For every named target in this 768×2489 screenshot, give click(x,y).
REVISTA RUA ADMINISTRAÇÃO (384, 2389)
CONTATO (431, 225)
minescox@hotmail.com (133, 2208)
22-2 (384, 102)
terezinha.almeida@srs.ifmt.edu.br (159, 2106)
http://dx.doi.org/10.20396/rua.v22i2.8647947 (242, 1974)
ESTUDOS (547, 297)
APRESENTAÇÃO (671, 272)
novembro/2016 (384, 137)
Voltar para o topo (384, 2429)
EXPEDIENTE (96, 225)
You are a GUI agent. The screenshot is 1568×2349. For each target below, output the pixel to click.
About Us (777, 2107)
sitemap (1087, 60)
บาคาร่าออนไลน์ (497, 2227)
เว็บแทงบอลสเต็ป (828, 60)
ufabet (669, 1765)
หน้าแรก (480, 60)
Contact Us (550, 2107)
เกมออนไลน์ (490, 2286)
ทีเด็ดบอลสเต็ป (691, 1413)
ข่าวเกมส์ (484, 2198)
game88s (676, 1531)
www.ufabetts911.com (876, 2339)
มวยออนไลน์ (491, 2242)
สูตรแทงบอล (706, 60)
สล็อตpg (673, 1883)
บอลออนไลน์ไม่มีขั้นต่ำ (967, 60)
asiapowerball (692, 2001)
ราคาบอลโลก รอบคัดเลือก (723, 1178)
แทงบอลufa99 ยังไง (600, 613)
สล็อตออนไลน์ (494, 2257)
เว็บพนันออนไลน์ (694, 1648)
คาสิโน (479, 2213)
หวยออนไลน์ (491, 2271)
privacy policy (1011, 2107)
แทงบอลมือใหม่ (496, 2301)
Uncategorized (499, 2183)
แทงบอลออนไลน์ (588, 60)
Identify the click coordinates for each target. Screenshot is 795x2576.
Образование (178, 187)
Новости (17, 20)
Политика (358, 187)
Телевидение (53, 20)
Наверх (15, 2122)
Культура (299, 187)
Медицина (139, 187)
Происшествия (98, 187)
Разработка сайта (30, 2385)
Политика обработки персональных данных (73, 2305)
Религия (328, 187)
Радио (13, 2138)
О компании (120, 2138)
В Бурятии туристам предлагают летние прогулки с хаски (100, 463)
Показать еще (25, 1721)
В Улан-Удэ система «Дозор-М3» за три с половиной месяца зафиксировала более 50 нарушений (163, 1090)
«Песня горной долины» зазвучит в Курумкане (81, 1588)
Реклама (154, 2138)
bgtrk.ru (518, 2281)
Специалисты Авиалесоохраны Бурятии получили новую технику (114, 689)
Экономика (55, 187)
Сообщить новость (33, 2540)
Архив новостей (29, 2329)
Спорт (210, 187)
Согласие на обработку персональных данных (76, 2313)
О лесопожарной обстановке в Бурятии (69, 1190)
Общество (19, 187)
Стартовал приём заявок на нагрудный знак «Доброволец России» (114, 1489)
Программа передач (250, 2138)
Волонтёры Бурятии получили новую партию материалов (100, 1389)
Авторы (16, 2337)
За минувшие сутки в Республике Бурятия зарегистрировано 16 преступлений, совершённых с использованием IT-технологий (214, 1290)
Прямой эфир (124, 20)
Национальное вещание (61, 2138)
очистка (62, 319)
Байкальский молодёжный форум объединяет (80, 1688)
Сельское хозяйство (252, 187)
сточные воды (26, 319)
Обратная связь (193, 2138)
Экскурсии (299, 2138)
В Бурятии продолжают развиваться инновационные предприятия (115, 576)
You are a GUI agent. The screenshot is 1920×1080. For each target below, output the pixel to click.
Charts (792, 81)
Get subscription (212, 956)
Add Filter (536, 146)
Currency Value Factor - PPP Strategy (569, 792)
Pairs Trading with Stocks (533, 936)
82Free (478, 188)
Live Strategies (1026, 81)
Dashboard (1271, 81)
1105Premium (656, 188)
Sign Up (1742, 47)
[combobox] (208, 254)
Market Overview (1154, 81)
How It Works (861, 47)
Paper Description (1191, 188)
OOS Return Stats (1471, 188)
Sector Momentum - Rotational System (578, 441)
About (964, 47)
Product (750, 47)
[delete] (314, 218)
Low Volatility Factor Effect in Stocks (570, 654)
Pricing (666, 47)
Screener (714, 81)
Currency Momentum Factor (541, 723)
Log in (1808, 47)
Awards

* * *

Task statement =
The full listing, top to bottom: write it out again exactly.

Written answer =
For every named target in this 768×2489 screenshot, give click(x,y).
REVISTA RUA ADMINISTRAÇÃO (384, 2389)
CONTATO (431, 225)
minescox@hotmail.com (133, 2208)
22-2 (384, 102)
terezinha.almeida@srs.ifmt.edu.br (159, 2106)
http://dx.doi.org/10.20396/rua.v22i2.8647947 (242, 1974)
ESTUDOS (547, 297)
APRESENTAÇÃO (671, 272)
novembro/2016 (384, 137)
Voltar para o topo (384, 2429)
EXPEDIENTE (96, 225)
You are a GUI agent. The screenshot is 1568×2349. For each target below, output the pixel to click.
About Us (777, 2107)
sitemap (1087, 60)
บาคาร่าออนไลน์ (497, 2227)
เว็บแทงบอลสเต็ป (828, 60)
ufabet (669, 1765)
หน้าแรก (480, 60)
Contact Us (550, 2107)
เกมออนไลน์ (490, 2286)
ทีเด็ดบอลสเต็ป (691, 1413)
ข่าวเกมส์ (484, 2198)
game88s (676, 1531)
www.ufabetts911.com (876, 2339)
มวยออนไลน์ (491, 2242)
สูตรแทงบอล (706, 60)
สล็อตpg (673, 1883)
บอลออนไลน์ไม่มีขั้นต่ำ (967, 60)
asiapowerball (692, 2001)
ราคาบอลโลก รอบคัดเลือก (723, 1178)
แทงบอลufa99 ยังไง (600, 613)
สล็อตออนไลน์ (494, 2257)
เว็บพนันออนไลน์ (694, 1648)
คาสิโน (479, 2213)
หวยออนไลน์ (491, 2271)
privacy policy (1011, 2107)
แทงบอลมือใหม่ (496, 2301)
Uncategorized (499, 2183)
แทงบอลออนไลน์ (588, 60)
Identify the click coordinates for each target. Screenshot is 795x2576.
Образование (178, 187)
Новости (17, 20)
Политика (358, 187)
Телевидение (53, 20)
Наверх (15, 2122)
Культура (299, 187)
Медицина (139, 187)
Происшествия (98, 187)
Разработка сайта (30, 2385)
Политика обработки персональных данных (73, 2305)
Религия (328, 187)
Радио (13, 2138)
О компании (120, 2138)
В Бурятии туристам предлагают летние прогулки с хаски (100, 463)
Показать еще (25, 1721)
В Улан-Удэ система «Дозор-М3» за три с половиной месяца зафиксировала более 50 нарушений (163, 1090)
«Песня горной долины» зазвучит в Курумкане (81, 1588)
Реклама (154, 2138)
bgtrk.ru (518, 2281)
Специалисты Авиалесоохраны Бурятии получили новую технику (114, 689)
Экономика (55, 187)
Сообщить новость (33, 2540)
Архив новостей (29, 2329)
Спорт (210, 187)
Согласие на обработку персональных данных (76, 2313)
О лесопожарной обстановке в Бурятии (69, 1190)
Общество (19, 187)
Стартовал приём заявок на нагрудный знак «Доброволец России» (114, 1489)
Программа передач (250, 2138)
Волонтёры Бурятии получили новую партию материалов (100, 1389)
Авторы (16, 2337)
За минувшие сутки в Республике Бурятия зарегистрировано 16 преступлений, совершённых с использованием IT-технологий (214, 1290)
Прямой эфир (124, 20)
Национальное вещание (61, 2138)
очистка (62, 319)
Байкальский молодёжный форум объединяет (80, 1688)
Сельское хозяйство (252, 187)
сточные воды (26, 319)
Обратная связь (193, 2138)
Экскурсии (299, 2138)
В Бурятии продолжают развиваться инновационные предприятия (115, 576)
You are a GUI agent. The screenshot is 1920×1080. For each target below, output the pixel to click.
Charts (792, 81)
Get subscription (212, 956)
Add Filter (536, 146)
Currency Value Factor - PPP Strategy (569, 792)
Pairs Trading with Stocks (533, 936)
82Free (478, 188)
Live Strategies (1026, 81)
Dashboard (1271, 81)
1105Premium (656, 188)
Sign Up (1742, 47)
[combobox] (208, 254)
Market Overview (1154, 81)
How It Works (861, 47)
Paper Description (1191, 188)
OOS Return Stats (1471, 188)
Sector Momentum - Rotational System (578, 441)
About (964, 47)
Product (750, 47)
[delete] (314, 218)
Low Volatility Factor Effect in Stocks (570, 654)
Pricing (666, 47)
Screener (714, 81)
Currency Momentum Factor (541, 723)
Log in (1808, 47)
Awards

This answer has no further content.